__The task__
Only one stretch of the data should be retyped: the lines from the line containing "The image size" through the line containing "Task: Click the AndroidManifest file icon". Keep pictures out of it.
Dataset below:
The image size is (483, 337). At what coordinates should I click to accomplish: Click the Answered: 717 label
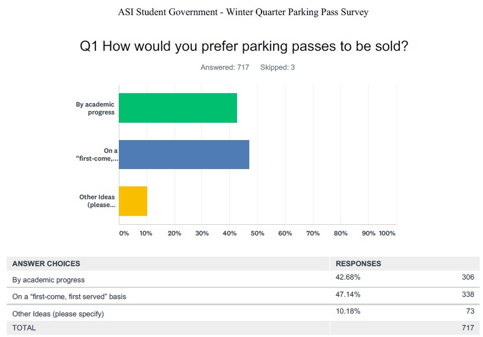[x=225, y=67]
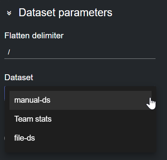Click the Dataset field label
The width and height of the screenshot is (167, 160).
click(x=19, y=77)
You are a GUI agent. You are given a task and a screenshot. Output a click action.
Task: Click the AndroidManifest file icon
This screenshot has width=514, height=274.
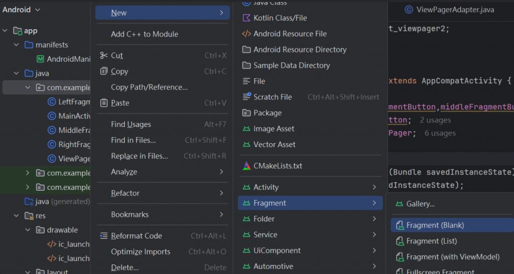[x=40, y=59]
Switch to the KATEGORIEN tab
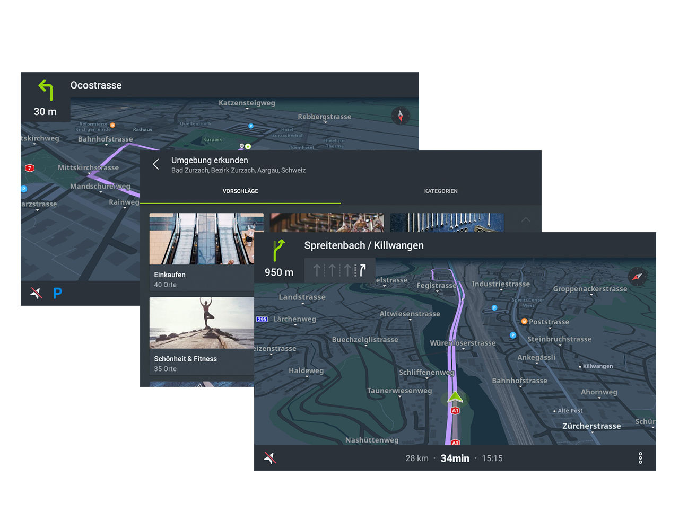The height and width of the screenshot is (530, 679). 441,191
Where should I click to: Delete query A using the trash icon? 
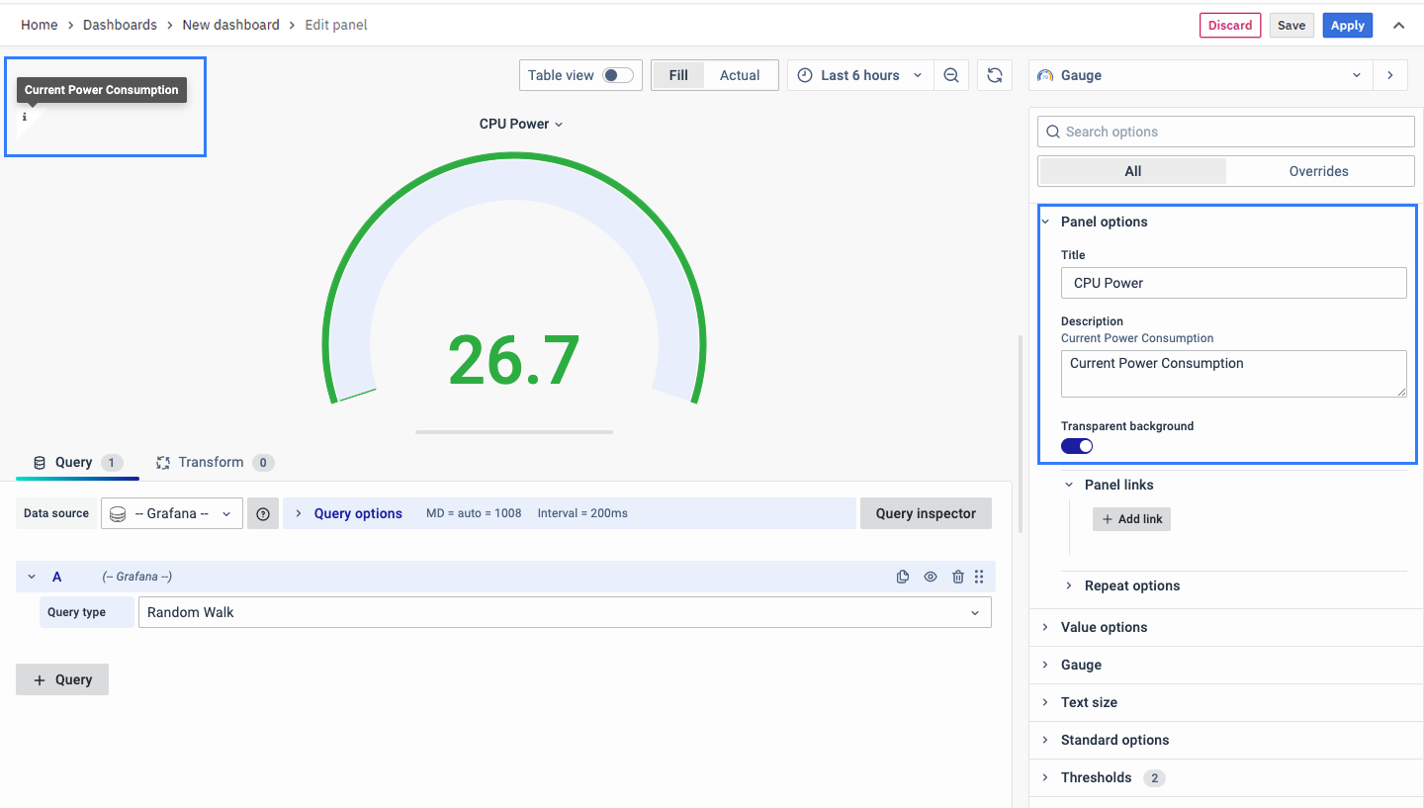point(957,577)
End of Dataset.
Dataset below:
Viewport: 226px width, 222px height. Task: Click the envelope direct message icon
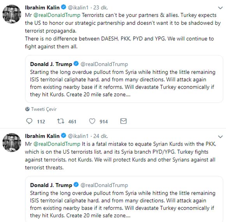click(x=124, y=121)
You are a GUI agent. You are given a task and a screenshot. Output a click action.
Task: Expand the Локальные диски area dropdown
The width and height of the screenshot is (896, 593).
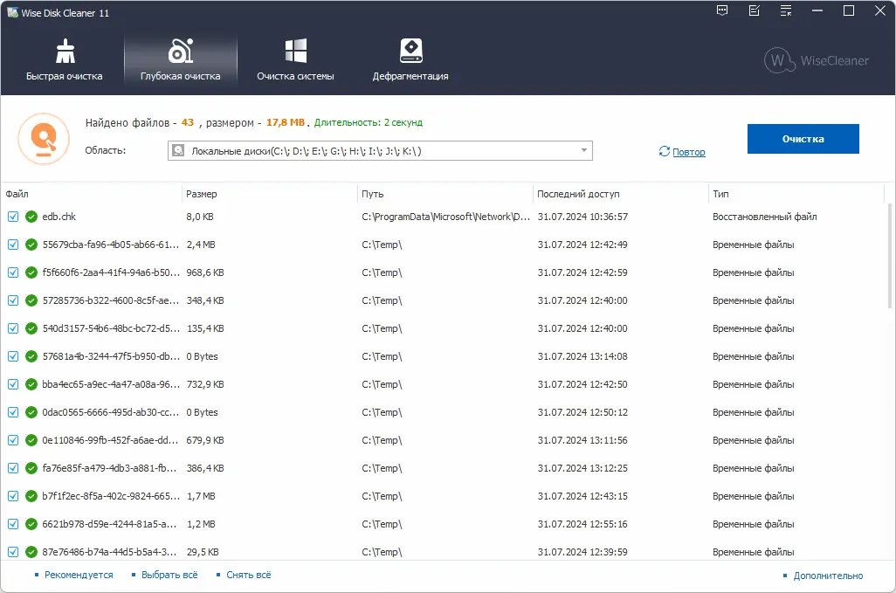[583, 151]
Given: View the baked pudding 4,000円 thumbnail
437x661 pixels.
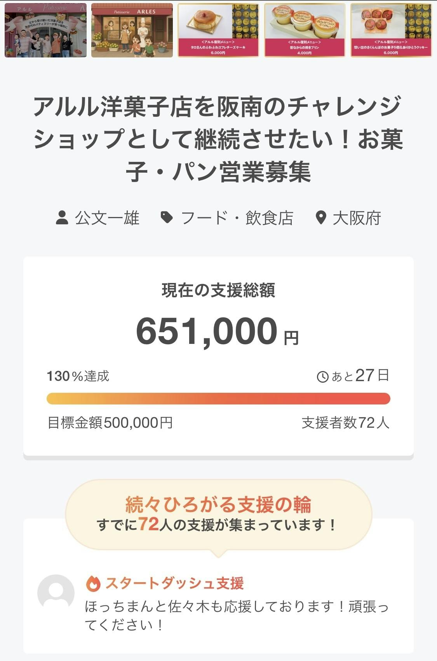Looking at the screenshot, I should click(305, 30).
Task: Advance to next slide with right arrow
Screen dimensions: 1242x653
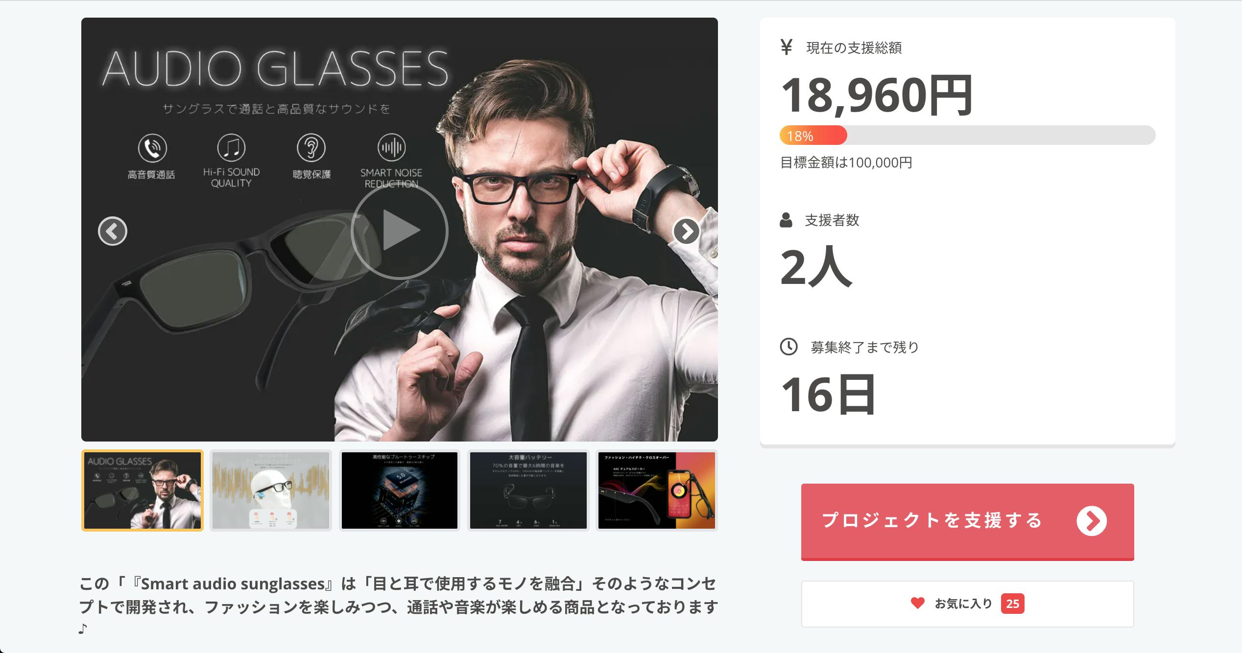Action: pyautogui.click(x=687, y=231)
End of Dataset.
__Answer for this exercise__
The image size is (483, 337). At what coordinates should I click to accomplish: Click the Answered: 717 label
[x=225, y=67]
Click the Dataset field label
The width and height of the screenshot is (167, 160).
click(x=19, y=77)
You are a GUI agent. You are given a task and a screenshot. Output a click action.
Task: Click the AndroidManifest file icon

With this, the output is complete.